Last night, I got sucked into a
Twitter debate about the Government’s new times-tables tests for children in
year four. I don’t have a massive
objection to a five-minute on-screen test but I question its necessity. I was surprised and disappointed by so many
teachers’ enthusiasm for the announcement.
On Twitter, secondary teachers
were decrying their intakes for not having quick and easy recall of
times-tables facts and pointing out the challenges children then have in
studying the key stage three and four curriculums. This is a fair point, and one to which, I
know, many year six teachers will relate, having prepared eleven-year-olds with
poor knowledge of basic number facts for their SATs. Rightly, there is consensus that children
should know their times-tables.
My surprise is because a test, in
itself, is not a silver bullet that will suddenly make children better at
learning their times-tables and I thought this was something that teachers
everywhere would agree upon. That will
continue to depend on the quality of teaching, assessment and learning. Like primary teachers everywhere, I know the
importance of times-tables and have devoted many hours with every class I have
ever taught to teaching and testing them in all sorts of ways. I reckon there are plenty of children who
will remember taking home the ‘Mr
Parker’s Times-Tables Challenge’ trophy!
I have also devoted many hours to beating my head against a wall over a
hardcore for whom nothing seemed to work.
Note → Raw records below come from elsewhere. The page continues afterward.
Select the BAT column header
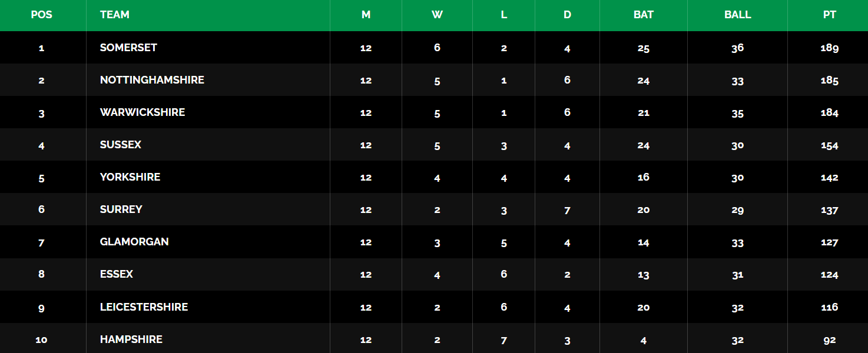Screen dimensions: 868x353 point(643,15)
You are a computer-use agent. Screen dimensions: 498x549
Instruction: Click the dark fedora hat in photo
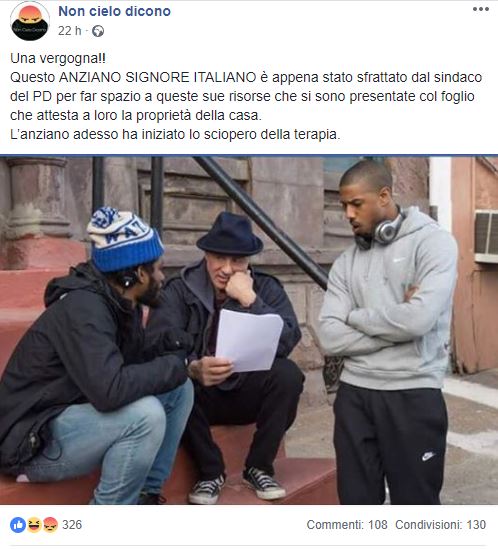pyautogui.click(x=230, y=233)
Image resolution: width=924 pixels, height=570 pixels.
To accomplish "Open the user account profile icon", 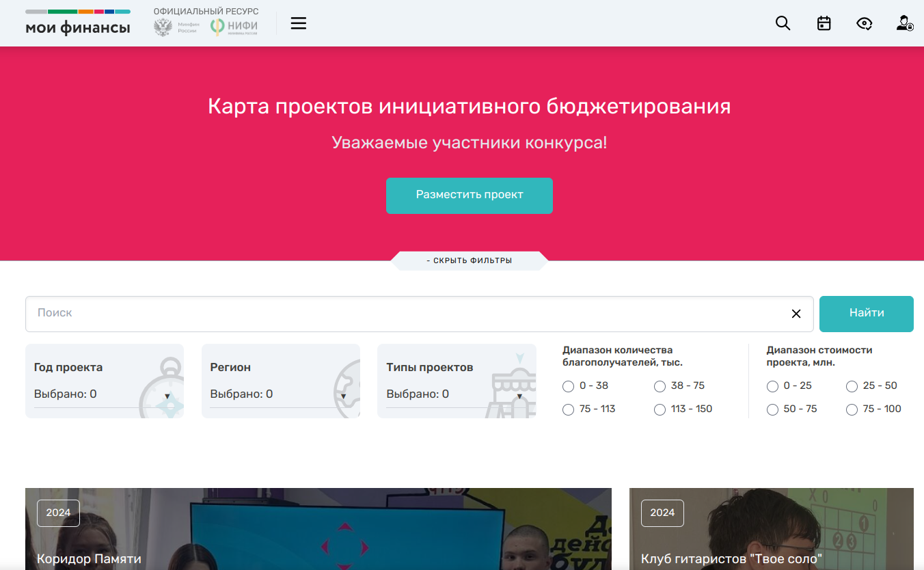I will 905,23.
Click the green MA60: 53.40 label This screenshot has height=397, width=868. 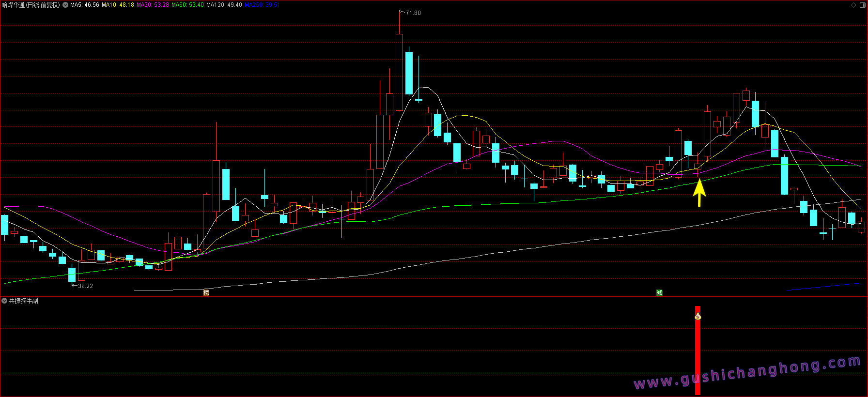click(x=187, y=5)
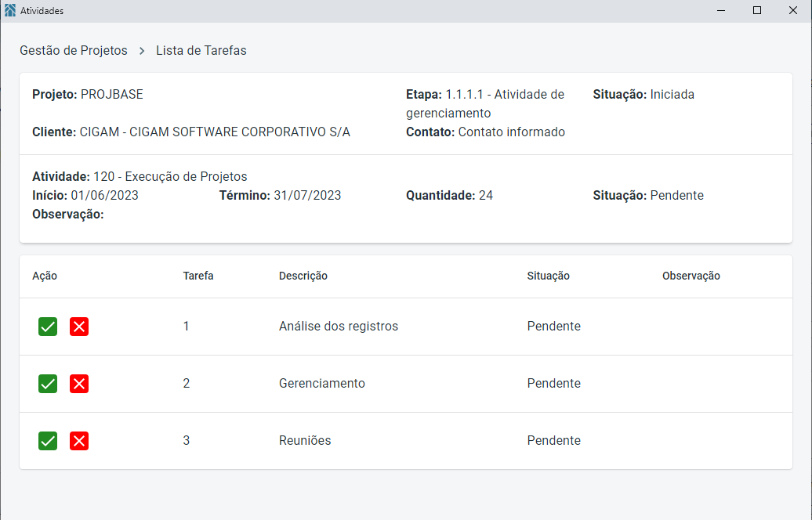Viewport: 812px width, 520px height.
Task: Click the Descrição column header
Action: tap(303, 276)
Rather than pile more pressure onto teachers in the form of another
test, I would rather there was investment in understanding better why some
children struggle to learn their times-tables, what teaching strategies are
most effective and in resources to support top-quality teaching. And if secondary colleagues know how to do
it, I wish they would tell us!
Some people believe that it is
only with a standardised, national test imposed by Government that teachers
will really know which children know their times-tables and which do not. Really?!
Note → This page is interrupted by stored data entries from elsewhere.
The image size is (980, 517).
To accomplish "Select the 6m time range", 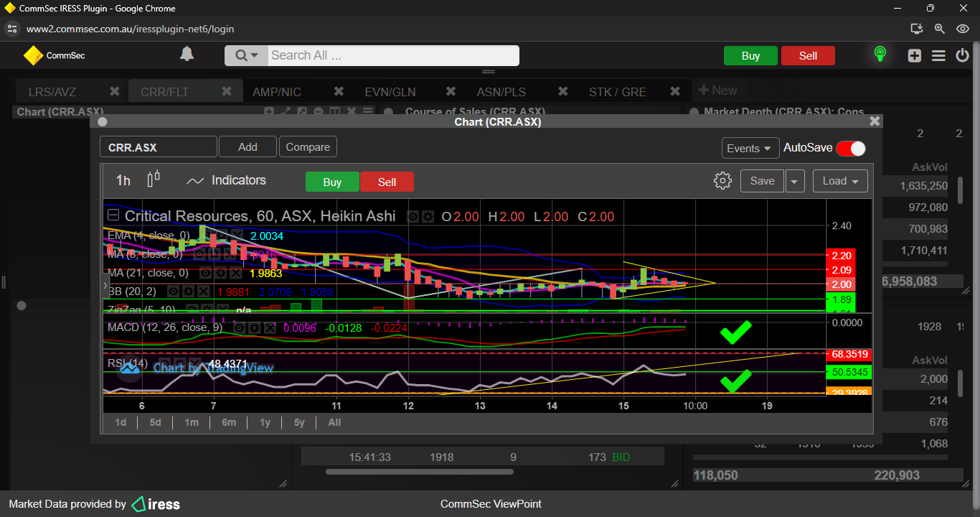I will pos(229,422).
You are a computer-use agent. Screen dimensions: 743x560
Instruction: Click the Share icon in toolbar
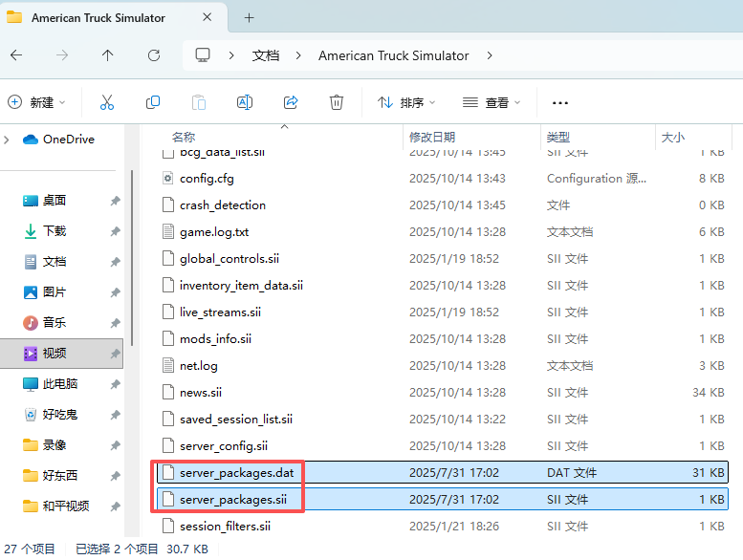(291, 102)
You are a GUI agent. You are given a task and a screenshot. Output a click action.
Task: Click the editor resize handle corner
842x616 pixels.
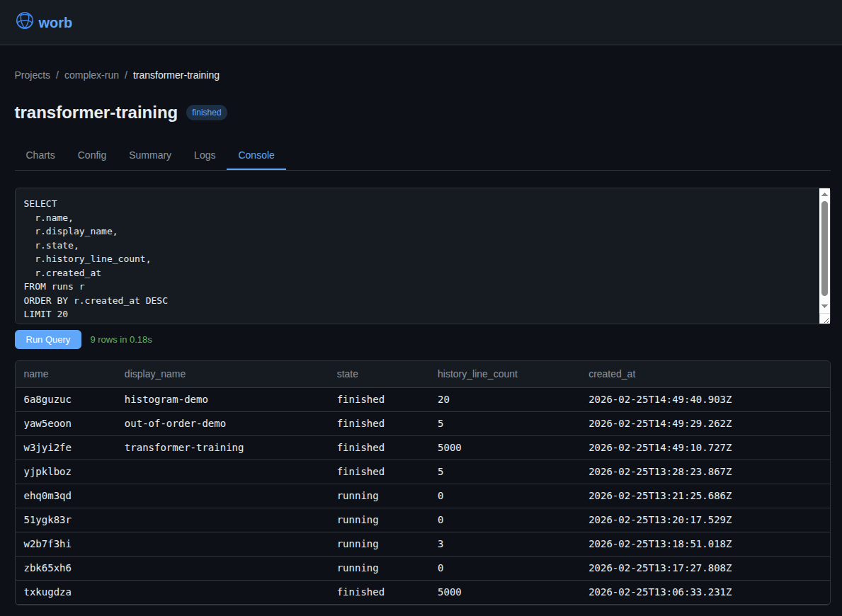click(x=824, y=319)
As I posted on Twitter myself, either a child knows her times-tables or
she doesn’t and seriously, any teacher who can’t assess this and doesn’t know it
probably ought to be for the high jump.
I suppose Nick Gibb has a point
when he says that the Phonics Check had the effect of improving children’s
learning of phonics by forcing it to the top of schools’ priorities and
focusing attention, training and resources on the issue. (Incidentally, he also says that a lot of
schools are doing a good job of teaching times-tables begging the question of
what those schools are going to gain from his test and, despite his assurance
that school-by-school results will not be published, possibly hinting at an
agenda to identify those schools that are not doing so well.) What I don’t understand is why we need him to
do this for us. The ‘new’ curriculum
with its requirement for children in year four to know their times-tables isn’t
that new anymore and we already knew there were children finishing primary
school with poor times-tables recall.
Judging by the comments on Twitter yesterday, secondary teachers
certainly knew about it. So why haven’t
we as a profession done something about it?
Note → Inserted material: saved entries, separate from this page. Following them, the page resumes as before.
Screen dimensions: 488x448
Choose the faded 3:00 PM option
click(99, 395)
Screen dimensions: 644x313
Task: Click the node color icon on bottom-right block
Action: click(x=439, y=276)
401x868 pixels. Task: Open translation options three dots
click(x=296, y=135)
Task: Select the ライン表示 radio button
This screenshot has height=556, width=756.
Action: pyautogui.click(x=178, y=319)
Why haven’t primary Headteachers and their staff effectively grasped the
nettle? And if the Heads of Maths in secondary schools had so much to complain
about, why haven’t they been more effective in working with their primary
colleagues to address the issue?
My disappointment is because of
the apparent division within the teaching profession – the doubt and lack of
faith in each other and the criticism (at least implied) of each other’s
teaching and assessment skills. We ought
to be better at supporting each other and at standing up for our professionalism. Assessment is one of the pillars of teaching
but whenever we call for another test – whenever we say we need one to check
our own assessments – we imply, at best, our lack of confidence in our own
assessment and, at worst, our inability to assess accurately. When we welcome a test as a means of driving
up children’s outcomes, we express doubt in each other’s aspirations and goals
for children and in each other’s teaching abilities and we reveal a lack of
understanding of the pressures on our colleagues. When we defer to someone else’s test, we allow
that someone else to undermine our professionalism and set the agenda.
Perhaps that is a large part of
the problem: we’ve allowed Government and its agencies to continue setting the
agenda for so long that we’ve become divided, it’s become hard to reclaim the
agenda for ourselves, we’ve lost the confidence to do so and we’re so busy
dancing to someone else’s tune that we don’t have time to compose our own.